TASK BRIEF
Transcribe the data exactly, stopping after the "Given: Select the" line.
○ ○ ○ ○ ○ ○ ○
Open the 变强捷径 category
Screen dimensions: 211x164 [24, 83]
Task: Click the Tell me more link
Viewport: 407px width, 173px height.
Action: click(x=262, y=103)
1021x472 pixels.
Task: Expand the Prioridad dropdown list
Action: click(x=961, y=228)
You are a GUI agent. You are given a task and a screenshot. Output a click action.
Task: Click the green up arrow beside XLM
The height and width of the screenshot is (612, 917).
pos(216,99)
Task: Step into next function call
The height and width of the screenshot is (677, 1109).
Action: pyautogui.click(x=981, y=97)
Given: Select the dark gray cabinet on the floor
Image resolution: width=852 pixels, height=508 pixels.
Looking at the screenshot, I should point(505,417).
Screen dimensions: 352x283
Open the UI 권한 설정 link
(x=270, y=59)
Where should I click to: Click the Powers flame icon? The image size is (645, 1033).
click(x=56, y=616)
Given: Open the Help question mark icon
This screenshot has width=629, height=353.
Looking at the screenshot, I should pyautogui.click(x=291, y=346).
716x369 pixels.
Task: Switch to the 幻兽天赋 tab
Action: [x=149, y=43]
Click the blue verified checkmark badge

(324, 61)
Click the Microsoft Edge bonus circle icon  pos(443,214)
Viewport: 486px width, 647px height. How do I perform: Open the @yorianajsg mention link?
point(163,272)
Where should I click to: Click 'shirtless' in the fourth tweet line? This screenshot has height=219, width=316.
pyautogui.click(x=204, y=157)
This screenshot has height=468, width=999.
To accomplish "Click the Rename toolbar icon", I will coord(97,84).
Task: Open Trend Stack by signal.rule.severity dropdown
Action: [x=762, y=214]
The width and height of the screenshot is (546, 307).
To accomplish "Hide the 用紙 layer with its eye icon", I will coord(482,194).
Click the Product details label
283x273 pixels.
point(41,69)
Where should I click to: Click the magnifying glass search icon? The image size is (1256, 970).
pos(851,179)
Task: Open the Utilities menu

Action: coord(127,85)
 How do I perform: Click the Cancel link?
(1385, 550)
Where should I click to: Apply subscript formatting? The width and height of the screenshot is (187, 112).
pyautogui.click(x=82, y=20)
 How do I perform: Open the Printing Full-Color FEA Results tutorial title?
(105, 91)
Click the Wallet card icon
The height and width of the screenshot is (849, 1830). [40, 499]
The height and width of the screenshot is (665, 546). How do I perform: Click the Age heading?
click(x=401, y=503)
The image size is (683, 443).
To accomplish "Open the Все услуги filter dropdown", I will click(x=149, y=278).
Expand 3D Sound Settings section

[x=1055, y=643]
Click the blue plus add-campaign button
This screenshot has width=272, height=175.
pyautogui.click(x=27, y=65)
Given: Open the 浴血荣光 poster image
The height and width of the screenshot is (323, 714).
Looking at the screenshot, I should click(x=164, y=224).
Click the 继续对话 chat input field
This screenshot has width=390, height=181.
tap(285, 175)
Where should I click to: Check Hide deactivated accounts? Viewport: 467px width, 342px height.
○ ○ ○ ○ ○ ○ ○
ANSWER SECTION
Open the 变强捷径 category
Screen dimensions: 211x164 [24, 83]
Task: Click the Tell me more link
Viewport: 407px width, 173px height.
Action: click(x=262, y=103)
1021x472 pixels.
Task: Expand the Prioridad dropdown list
Action: click(x=961, y=228)
You are a GUI agent. You are given a task and a screenshot. Output a click action.
Task: Click the green up arrow beside XLM
The height and width of the screenshot is (612, 917).
pos(216,99)
Task: Step into next function call
The height and width of the screenshot is (677, 1109).
Action: pyautogui.click(x=981, y=97)
Given: Select the dark gray cabinet on the floor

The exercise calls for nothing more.